In this article, we’ll show you the main differences between bushcrafting and backpacking—so that you can work out which activity is best suited to you!
The Main Features of Bushcrafting
Bushcrafting is a survival skill that involves using natural resources to sustain yourself while in the wilderness. It’s a way to reconnect with nature, learn new skills, and develop a deeper appreciation for the natural world. Bushcrafting can involve anything from starting a fire without matches, purifying water and finding food, to tracking wildlife and creating tools. All in all, the focus of bushcrafting is on survival and self-reliance, and the goal is to learn how to live off the land.

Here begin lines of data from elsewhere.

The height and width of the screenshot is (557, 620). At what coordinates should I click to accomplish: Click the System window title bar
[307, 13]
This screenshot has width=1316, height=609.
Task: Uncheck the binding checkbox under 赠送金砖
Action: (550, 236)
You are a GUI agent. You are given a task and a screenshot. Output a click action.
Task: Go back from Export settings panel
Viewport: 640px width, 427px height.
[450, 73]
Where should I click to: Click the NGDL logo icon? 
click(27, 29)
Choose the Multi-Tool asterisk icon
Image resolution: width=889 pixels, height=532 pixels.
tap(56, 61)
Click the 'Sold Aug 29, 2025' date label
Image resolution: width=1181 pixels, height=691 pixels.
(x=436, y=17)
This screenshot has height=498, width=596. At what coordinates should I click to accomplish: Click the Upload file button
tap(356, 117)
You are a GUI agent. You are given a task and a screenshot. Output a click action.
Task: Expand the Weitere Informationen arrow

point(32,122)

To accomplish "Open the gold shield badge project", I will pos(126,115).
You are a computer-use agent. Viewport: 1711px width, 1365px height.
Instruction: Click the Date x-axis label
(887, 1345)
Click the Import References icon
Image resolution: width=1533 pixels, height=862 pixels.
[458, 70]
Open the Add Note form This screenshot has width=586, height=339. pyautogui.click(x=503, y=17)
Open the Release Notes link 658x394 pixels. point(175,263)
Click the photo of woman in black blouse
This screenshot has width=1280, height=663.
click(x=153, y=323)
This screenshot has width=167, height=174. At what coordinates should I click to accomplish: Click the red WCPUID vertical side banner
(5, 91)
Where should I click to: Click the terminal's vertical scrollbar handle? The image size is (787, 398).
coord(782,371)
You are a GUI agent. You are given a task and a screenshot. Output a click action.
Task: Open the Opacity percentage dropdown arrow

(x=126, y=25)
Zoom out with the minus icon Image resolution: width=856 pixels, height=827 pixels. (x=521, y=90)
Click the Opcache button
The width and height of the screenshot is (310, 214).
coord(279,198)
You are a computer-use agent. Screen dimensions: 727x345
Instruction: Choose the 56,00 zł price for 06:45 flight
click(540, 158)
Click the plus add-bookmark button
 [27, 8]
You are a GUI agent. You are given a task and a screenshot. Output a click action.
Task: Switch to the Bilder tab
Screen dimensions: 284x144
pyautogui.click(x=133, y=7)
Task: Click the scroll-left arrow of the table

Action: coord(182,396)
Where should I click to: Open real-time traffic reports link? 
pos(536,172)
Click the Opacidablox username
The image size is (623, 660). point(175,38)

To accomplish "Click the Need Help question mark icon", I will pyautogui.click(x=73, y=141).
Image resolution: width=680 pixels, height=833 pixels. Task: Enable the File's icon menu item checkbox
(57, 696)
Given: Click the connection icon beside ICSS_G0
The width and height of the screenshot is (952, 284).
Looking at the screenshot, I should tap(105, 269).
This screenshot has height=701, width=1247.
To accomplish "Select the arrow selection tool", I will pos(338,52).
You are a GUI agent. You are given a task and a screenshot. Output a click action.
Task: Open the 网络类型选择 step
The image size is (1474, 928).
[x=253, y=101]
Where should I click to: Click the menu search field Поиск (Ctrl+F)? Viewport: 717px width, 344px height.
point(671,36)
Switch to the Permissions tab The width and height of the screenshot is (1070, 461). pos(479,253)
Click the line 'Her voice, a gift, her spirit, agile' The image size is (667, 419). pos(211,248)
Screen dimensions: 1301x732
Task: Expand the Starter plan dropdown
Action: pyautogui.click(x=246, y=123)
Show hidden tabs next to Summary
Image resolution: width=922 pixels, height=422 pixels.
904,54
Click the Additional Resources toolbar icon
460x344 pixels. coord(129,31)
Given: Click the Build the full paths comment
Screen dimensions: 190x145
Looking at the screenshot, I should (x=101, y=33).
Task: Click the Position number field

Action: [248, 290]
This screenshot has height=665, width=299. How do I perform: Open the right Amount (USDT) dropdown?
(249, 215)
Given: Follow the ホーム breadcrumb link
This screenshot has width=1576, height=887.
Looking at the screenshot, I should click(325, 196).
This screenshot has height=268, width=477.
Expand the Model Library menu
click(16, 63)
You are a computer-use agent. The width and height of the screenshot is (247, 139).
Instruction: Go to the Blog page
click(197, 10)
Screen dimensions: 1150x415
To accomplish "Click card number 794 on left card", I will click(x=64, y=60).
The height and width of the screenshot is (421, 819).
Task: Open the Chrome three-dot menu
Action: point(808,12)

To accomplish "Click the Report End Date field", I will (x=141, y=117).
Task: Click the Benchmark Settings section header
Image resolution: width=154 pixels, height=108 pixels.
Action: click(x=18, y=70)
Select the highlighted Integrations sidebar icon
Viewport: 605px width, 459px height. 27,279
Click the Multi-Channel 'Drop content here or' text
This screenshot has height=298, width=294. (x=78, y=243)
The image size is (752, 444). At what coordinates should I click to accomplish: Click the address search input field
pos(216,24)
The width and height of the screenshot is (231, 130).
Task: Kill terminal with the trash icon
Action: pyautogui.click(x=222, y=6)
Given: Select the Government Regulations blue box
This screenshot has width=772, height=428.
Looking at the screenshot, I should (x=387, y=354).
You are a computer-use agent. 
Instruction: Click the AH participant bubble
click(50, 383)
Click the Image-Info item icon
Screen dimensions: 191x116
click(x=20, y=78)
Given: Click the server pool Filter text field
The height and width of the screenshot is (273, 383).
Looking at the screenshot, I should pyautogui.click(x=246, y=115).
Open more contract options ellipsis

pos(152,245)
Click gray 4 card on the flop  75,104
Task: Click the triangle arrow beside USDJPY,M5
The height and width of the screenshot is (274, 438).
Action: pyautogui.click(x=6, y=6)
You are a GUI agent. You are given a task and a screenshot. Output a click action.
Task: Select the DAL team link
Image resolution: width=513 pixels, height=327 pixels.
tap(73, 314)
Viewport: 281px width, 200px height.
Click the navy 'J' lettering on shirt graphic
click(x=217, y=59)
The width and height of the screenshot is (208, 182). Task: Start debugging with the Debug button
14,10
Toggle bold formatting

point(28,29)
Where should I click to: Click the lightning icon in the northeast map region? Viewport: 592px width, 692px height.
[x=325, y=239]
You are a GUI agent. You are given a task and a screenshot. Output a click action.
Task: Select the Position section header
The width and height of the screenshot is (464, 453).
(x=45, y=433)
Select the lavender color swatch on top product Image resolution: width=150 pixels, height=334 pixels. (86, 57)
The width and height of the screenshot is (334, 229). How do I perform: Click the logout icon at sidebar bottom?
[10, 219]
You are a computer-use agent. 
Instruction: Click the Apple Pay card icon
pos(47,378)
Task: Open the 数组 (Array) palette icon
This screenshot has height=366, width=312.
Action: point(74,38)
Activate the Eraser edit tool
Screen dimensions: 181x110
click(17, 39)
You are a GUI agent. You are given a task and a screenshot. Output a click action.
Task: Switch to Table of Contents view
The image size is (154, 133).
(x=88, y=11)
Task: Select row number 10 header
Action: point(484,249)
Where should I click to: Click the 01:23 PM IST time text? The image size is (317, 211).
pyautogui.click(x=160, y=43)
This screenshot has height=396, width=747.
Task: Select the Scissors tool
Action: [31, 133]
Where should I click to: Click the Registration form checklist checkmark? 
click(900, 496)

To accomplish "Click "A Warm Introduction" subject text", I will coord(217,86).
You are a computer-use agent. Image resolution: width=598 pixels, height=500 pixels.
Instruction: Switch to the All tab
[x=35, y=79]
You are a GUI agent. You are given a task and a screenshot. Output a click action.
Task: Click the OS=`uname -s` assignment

One of the most significant advantages of bushcrafting is the opportunity to immerse yourself in the wilderness. Unlike backpacking, which typically involves hiking from one place to another, bushcrafting often involves staying in one place for an extended period. This allows bushcrafters to build a deeper connection with the surrounding environment and to experience the natural world in a more intimate way. Additionally, bushcrafting can provide a sense of accomplishment and self-sufficiency that is hard to find in other outdoor activities.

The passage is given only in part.